An eval harness is the artefact that turns "does this AI feel better?" into a number. It is a fixed fixture set, a written definition of "good", and a scoring run that produces a score per metric, comparable across releases.

The three parts.

  • Fixtures. 50–200 real-traffic inputs paired with the expected output shape. Sampled from logs, redacted, labelled. Synthetic fixtures lie.
  • Rubrics. The written definition of "good" per fixture class. Deterministic when the truth is structural (schema, field match, banned tokens), LLM-graded when the truth is feel- based (tone, faithfulness), human-graded for high-stakes domains.
  • Scoring. The runner that pipes fixtures through the system under test, applies every applicable rubric, aggregates per-metric scores, and emits a structured report. The CI version of this runner is a regression gate.

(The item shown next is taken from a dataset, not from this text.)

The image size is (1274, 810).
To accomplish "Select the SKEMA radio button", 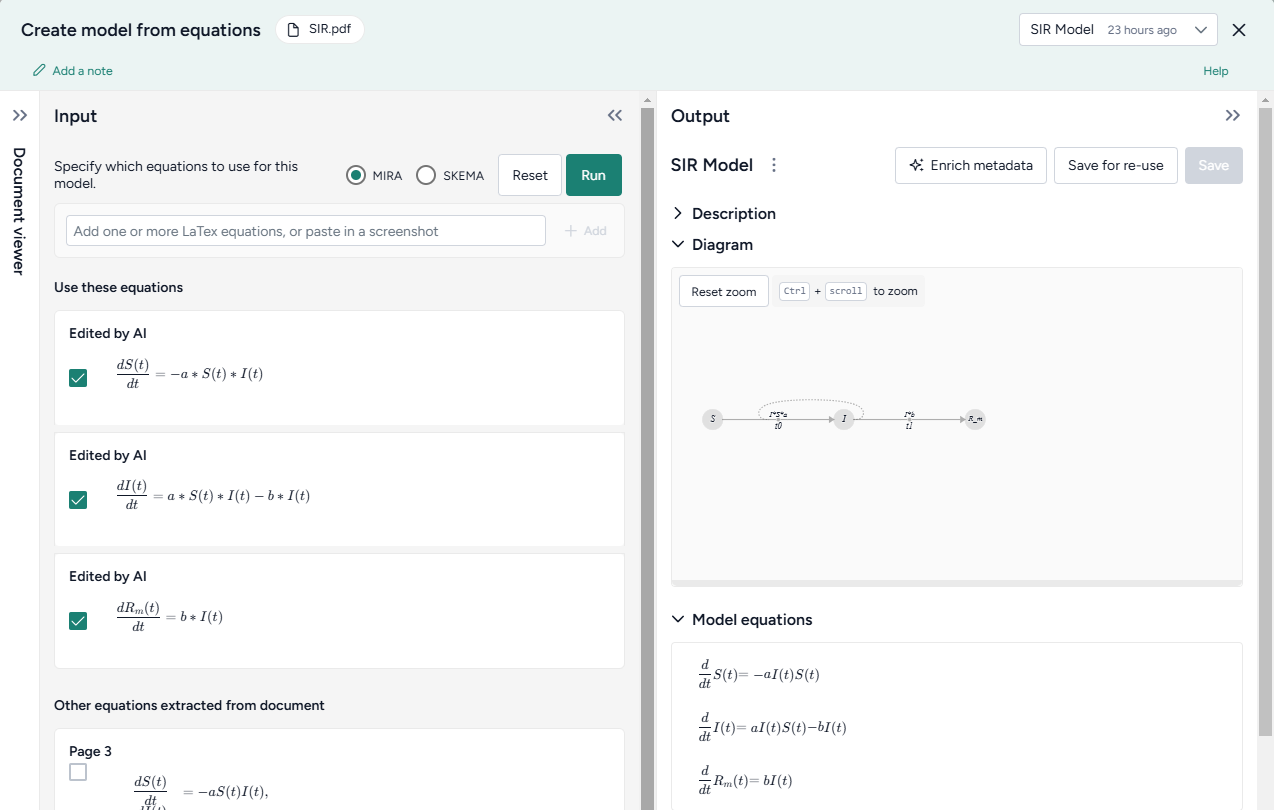I will [426, 176].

Why a harness is non-optional.

AI outputs are non-deterministic. Without a harness, model swaps, prompt changes, and retrieval refactors regress silently. The harness is the only artefact in an AI project that survives those changes unchanged, and the only objective answer to "is this better than last week?".

Build it first.

The most expensive AI bug is the one that ships because nobody noticed a regression. The harness is the cheapest line item when written first and the most expensive omission when added after launch. The order is fixtures, then rubrics, then the agent.

Frequently asked.

What is an eval harness in AI development?
An eval harness is a deterministic test apparatus for a non-deterministic system. It contains a fixed fixture set (real-traffic inputs paired with expected outputs), written rubrics (the definition of good per fixture class), and a scoring run that emits a per-metric number comparable across releases. It is the artefact that turns 'does this AI feel better?' into evidence.
How many fixtures does an eval harness need?
Fifty to two hundred fixtures is enough to start, sampled from real production traffic and redacted before labelling. Below fifty, score variance dominates signal and the gate fires on noise. Above two hundred, marginal value drops unless your traffic mix is unusually diverse.
What's the difference between an eval harness and a unit test?
A unit test asserts a fixed boolean against a deterministic function. An eval harness scores a probabilistic output against a rubric that may itself be probabilistic (LLM-graded). The harness aggregates many such scores into per-metric means and compares those means against a baseline; that comparison is what gates a release.
Where does the eval harness sit in CI?
As a required PR check. Every release runs the harness against the latest fixture set, compares per-metric scores to the saved baseline, and fails the check if any tolerance is breached. The Morvion Eval Spec ships a reference workflow at github.com/aloalads/eval-spec/.github/workflows/eval.yml.